The shortage of workers in the care sector are well-documented with a vacancy rate of over eight percent or over 120,000 positions at any one time. We also know that many roles are filled by non-UK nationals – around eight percent are EU nationals and a further nine percent are non-British. In normal times the sector has just about coped – but in this COVID-19 period where the focus and pressure is ever more on the sector, many are worried about a shortage of staff. And when the IPPR estimate that one in five staff could leave the sector after the pandemic, the pressures are only going to worsen.
This week the government’s Immigration Bill has resumed its passage through Parliament. And as some commentators are observing, whilst there is much focus on supporting nursing and medical professionals to come to the UK, the route for those wishing to work in the care sector is closed. Come 2021, the opportunity for non-UK nationals to enter the UK to work in the care sector in the majority of roles will simply not exist.
The reason for this is that most care roles are not deemed highly skilled – and an individual is very unlikely to be able to achieve the required 70 points under the new immigration system to live and work in the UK.
It is not to say that from 1 January there will suddenly be an exodus of talent – far from it as many non-UK nationals are settled here with their families. But over time as people retire, leave the sector or move away then there will be more pressures.

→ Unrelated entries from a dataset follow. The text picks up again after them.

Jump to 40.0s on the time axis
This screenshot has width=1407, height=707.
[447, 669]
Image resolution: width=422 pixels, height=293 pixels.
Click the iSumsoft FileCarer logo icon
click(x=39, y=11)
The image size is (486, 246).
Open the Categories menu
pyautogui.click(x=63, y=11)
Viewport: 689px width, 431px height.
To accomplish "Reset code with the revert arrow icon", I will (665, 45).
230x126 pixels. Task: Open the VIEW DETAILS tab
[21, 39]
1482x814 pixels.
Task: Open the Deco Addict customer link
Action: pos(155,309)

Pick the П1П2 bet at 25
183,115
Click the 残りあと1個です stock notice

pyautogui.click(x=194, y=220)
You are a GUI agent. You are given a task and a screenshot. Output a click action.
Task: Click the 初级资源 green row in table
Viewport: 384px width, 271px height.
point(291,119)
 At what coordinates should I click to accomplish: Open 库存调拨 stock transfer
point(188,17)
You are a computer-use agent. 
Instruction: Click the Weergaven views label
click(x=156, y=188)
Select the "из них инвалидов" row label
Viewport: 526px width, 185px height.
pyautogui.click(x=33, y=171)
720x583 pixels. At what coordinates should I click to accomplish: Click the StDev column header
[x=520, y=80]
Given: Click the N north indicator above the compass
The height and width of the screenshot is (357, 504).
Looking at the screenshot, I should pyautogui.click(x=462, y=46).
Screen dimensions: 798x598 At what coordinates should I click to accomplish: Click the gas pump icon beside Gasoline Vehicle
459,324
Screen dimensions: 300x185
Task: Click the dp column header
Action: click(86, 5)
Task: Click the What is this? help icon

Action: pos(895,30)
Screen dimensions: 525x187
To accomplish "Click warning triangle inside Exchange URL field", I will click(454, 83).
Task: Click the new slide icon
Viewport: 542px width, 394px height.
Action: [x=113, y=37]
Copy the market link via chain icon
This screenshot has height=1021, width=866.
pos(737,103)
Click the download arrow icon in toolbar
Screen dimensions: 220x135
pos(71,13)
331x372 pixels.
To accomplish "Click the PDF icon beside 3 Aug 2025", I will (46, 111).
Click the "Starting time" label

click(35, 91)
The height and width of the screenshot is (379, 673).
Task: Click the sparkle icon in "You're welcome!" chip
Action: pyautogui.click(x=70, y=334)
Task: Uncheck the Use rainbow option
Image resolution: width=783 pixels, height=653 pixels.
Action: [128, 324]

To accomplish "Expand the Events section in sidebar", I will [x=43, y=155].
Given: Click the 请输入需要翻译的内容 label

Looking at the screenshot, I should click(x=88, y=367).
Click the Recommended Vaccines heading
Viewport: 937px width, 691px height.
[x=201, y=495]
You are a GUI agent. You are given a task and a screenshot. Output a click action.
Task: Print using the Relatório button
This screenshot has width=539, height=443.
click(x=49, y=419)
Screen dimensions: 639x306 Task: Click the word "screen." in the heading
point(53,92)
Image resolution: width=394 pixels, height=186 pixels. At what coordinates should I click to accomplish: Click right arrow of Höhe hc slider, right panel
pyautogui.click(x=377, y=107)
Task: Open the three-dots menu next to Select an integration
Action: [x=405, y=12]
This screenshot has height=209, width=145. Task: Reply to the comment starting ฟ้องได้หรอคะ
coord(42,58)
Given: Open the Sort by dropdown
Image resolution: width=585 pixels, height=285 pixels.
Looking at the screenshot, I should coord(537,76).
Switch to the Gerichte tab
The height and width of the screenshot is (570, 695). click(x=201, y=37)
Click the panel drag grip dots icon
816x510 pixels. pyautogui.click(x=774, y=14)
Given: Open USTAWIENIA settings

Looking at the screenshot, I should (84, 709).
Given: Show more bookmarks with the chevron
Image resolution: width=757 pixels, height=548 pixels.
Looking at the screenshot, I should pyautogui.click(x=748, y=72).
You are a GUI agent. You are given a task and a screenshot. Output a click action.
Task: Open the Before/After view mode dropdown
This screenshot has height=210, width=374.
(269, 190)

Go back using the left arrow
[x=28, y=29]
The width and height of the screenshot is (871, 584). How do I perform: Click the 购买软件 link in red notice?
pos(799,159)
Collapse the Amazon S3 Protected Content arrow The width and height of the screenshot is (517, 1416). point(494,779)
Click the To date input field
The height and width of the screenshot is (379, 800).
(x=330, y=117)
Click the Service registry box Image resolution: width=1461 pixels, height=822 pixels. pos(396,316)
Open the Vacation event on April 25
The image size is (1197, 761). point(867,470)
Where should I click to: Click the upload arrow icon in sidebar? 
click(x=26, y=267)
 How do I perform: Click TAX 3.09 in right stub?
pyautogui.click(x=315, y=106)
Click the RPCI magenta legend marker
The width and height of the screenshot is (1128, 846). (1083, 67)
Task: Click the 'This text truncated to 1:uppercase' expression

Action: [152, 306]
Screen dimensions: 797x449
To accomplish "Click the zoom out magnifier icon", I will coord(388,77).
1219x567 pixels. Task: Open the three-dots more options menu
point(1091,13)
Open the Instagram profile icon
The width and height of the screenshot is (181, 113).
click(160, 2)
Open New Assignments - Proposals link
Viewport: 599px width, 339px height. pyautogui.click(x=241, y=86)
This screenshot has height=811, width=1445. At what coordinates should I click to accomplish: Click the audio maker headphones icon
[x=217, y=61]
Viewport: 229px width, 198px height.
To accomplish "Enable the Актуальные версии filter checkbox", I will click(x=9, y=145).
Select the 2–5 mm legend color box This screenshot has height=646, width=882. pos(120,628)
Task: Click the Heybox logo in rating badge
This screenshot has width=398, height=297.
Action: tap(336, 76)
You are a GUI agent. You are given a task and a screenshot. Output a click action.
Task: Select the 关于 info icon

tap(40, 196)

What is the way forward? For a start, we need to think about how we make the sector attractive to the next generation of care worker. Yes, it is hard work but it is also so very fulfilling and it does require skills. Who are the people who might want to start a career in the sector – or have a career change? How do we train and prepare those people and even help them transition to the sector? Would qualifications and certification help? Should non-UK nationals be able to enter the UK for a period of time to help fill the anticipated gaps?
Trying to predict the future is hard. What’s becoming clearer is that carers will increasingly be in demand over the coming years – from the pressures of COVID-19 to our ageing population with often multiple and complex needs.
We need a long-term strategy to address the talent gap – and address the wider issues such as funding. And that needs employers, governments, unions, care workers and the education system to work together to find sustainable solutions.